Il rischio saturazione per i nostri ospedali è già concreto o si potrà manifestare nelle prossime settimane?
“Io credo che tra circa tre settimane riusciremo a oltrepassare questo momento di difficoltà. Le ultime scelte aziendali, che proprio in questi giorni hanno ulteriormente allargato il numero di posti letto, sono sicuramente determinanti per una gestione più serena dei pazienti, considerato che potremmo non avere raggiunto ancora il picco dei contagi e che stiamo aiutando anche le altre province che, oggettivamente, stanno soffrendo più di noi. Tutto sommato la situazione mi sembra sotto controllo. Se poi, come cittadini, riuscissimo a limitare anche i comportamenti imprudenti, sarebbe un ulteriore passo in avanti. Non possiamo riporre tutte le nostre speranze nei vaccini: per quanto siano efficaci, non ne abbiamo a sufficienza per poterci completamente sentire al sicuro. Bisogna continuare ad essere individualmente e collettivamente responsabili”.

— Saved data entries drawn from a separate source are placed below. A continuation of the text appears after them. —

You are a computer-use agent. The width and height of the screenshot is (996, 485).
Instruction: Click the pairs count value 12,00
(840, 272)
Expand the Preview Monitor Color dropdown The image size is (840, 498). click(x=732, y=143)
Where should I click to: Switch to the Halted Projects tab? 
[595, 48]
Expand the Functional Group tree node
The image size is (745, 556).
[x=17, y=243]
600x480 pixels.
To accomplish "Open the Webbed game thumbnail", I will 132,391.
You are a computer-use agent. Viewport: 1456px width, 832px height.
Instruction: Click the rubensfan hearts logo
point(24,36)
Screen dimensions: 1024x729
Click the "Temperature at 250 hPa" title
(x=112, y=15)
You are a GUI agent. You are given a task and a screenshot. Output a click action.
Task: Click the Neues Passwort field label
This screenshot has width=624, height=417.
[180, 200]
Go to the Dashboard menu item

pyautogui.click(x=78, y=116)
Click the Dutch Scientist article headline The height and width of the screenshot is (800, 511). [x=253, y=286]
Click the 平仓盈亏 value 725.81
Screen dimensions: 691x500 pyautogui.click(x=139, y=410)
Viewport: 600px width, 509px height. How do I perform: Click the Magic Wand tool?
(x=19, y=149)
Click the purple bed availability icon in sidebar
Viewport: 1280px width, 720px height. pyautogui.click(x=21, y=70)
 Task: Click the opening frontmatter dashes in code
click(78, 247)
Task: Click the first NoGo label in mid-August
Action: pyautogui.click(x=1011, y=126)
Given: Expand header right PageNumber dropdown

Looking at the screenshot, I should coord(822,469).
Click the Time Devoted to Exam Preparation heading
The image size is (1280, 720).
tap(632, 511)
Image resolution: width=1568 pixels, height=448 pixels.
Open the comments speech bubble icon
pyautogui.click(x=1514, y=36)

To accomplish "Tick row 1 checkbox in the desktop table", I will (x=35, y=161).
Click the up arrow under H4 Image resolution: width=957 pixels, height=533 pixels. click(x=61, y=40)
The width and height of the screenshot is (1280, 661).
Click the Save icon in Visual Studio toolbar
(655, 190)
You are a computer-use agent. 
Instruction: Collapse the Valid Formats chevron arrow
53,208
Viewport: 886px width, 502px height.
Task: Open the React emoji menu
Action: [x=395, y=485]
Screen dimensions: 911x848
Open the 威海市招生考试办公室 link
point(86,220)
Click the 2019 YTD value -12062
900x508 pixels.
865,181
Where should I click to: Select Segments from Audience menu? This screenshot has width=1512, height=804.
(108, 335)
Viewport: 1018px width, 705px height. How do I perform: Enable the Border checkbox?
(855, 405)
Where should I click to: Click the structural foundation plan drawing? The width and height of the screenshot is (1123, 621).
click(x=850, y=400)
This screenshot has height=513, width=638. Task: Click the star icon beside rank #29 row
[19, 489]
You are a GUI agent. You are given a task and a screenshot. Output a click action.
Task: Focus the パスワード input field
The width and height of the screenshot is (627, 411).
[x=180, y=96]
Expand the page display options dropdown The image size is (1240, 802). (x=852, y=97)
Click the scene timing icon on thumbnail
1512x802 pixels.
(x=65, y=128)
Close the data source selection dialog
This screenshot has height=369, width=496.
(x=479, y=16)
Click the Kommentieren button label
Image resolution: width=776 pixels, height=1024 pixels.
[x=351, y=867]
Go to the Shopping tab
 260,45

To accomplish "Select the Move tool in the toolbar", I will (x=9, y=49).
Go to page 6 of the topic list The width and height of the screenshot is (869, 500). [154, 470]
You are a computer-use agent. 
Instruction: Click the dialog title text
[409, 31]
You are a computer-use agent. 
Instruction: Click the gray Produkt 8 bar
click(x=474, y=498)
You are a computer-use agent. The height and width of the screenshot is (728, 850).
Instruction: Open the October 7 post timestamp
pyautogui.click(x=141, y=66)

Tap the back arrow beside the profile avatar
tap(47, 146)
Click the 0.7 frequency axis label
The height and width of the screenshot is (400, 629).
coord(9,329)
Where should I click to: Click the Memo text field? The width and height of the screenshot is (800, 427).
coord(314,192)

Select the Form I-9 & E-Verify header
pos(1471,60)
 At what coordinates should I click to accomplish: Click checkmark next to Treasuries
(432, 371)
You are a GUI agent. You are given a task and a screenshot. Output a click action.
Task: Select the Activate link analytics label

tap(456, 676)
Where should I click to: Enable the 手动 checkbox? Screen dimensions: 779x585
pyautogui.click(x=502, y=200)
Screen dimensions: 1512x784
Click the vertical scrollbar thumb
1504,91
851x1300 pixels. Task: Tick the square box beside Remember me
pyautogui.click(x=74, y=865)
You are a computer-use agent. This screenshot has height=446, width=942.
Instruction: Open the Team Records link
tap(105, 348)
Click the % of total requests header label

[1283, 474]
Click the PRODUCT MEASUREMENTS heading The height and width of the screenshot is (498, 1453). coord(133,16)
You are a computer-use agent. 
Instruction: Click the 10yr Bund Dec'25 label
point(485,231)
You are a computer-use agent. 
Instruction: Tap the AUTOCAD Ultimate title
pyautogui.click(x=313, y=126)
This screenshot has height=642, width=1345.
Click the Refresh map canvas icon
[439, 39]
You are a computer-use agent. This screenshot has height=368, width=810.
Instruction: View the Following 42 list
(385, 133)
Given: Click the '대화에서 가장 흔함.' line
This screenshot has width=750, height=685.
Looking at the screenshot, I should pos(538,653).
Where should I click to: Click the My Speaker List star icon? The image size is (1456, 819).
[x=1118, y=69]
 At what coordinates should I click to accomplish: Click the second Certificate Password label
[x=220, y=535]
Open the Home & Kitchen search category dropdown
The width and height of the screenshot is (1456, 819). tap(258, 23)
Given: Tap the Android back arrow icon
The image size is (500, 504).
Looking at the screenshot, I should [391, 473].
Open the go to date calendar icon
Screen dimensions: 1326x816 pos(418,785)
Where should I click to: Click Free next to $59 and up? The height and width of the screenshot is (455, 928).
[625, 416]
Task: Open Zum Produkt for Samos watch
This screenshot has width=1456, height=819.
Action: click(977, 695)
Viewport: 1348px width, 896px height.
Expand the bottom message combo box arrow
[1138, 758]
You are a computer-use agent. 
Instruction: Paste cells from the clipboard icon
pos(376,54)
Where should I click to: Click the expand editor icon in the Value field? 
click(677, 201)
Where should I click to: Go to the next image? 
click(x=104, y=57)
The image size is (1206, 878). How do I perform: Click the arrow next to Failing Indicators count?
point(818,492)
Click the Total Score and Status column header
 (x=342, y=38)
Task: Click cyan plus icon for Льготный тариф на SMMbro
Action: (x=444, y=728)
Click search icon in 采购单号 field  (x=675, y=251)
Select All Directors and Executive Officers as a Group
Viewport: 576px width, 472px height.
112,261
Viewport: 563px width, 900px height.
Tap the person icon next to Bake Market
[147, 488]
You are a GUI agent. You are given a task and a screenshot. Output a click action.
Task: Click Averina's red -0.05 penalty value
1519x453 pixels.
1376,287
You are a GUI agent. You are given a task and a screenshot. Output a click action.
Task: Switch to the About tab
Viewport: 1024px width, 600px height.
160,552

Qual è la storia personale che l’ha commossa di più in questo ultimo anno?
“Ogni giorno abbiamo a che fare con storie di grande sofferenza. Io cerco sempre di restare sufficientemente distaccato, perché il coinvolgimento emotivo potrebbe condurre a scelte non razionali, mettendo a rischio i pazienti. Sicuramente posso dire che sono rimasto molto colpito quando, durante la prima ondata, una sera ho dovuto ricoverare una giovane incinta insieme a sua madre, entrambe positive al Covid. Inizialmente, pensando di fare cosa gradita nell’interesse di entrambe, le abbiamo tenute nella stessa stanza. Purtroppo nel giro di poco tempo la madre è peggiorata notevolmente e la figlia, che era quasi al termine della gravidanza, ha iniziato ad agitarsi moltissimo, facendoci temere per la sua salute e per quella del bambino. Quindi, ho dovuto compiere la scelta, difficilissima, di separarle. Ecco, quello è stato un momento di grande sofferenza anche per me”.
In questa particolare fase dell’emergenza, riesce ad essere ottimista?
“Certamente. Riusciremo ad uscire da questa situazione emergenziale. Ovviamente, da professionista, so bene che il Covid non scomparirà, però – con le opportune cautele – diventerà un virus occasionale, più simile ad una influenza stagionale. Non dimentichiamo che, oltre ad essere a buon punto sui vaccini, la ricerca sta procedendo bene anche sulle terapie. Avremo nuovi farmaci che ci consentiranno di gestire la malattia con una certa tranquillità. E questa non è una speranza, è un dato oggettivo. Nel frattempo, comportiamoci bene”.